In this chapter, you will study means and the central limit theorem, which is one of the most powerful and useful ideas in all of statistics. There are two alternative forms of the theorem, and both alternatives are concerned with drawing finite samples size n from a population with a known mean, $$\mu$$, and a known standard deviation, $$\sigma$$. The first alternative says that if we collect samples of size $$n$$ with a "large enough $$n$$," calculate each sample's mean, and create a histogram of those means, then the resulting histogram will tend to have an approximate normal bell shape. The second alternative says that if we again collect samples of size $$n$$ that are "large enough," calculate the sum of each sample and create a histogram, then the resulting histogram will again tend to have a normal bell-shape.

• 4.1: Prelude to the Central Limit Theorem
The central limit theorem states that, given certain conditions, the arithmetic mean of a sufficiently large number of iterates of independent random variables, each with a well-defined expected value and well-defined variance, will be approximately normally distributed.

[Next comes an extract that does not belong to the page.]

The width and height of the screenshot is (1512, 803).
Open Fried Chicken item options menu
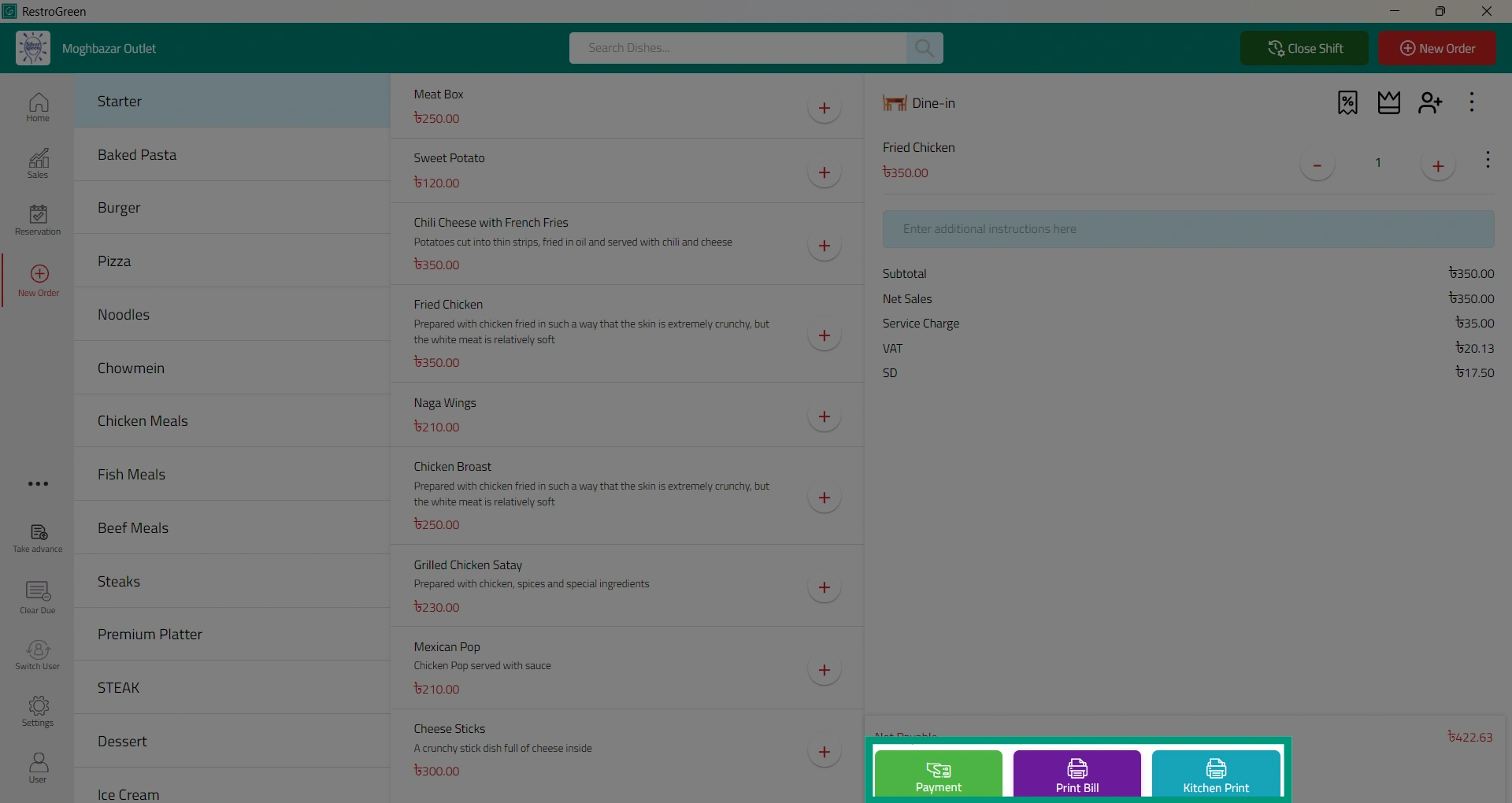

• 4.2: The Central Limit Theorem for Sample Means (Averages)
In a population whose distribution may be known or unknown, if the size (n) of samples is sufficiently large, the distribution of the sample means will be approximately normal. The mean of the sample means will equal the population mean. The standard deviation of the distribution of the sample means, called the standard error of the mean, is equal to the population standard deviation divided by the square root of the sample size (n).
• 4.3: Using the Central Limit Theorem
The central limit theorem can be used to illustrate the law of large numbers. The law of large numbers states that the larger the sample size you take from a population, the closer the sample mean <x> gets to μ . The central limit theorem illustrates the law of large numbers.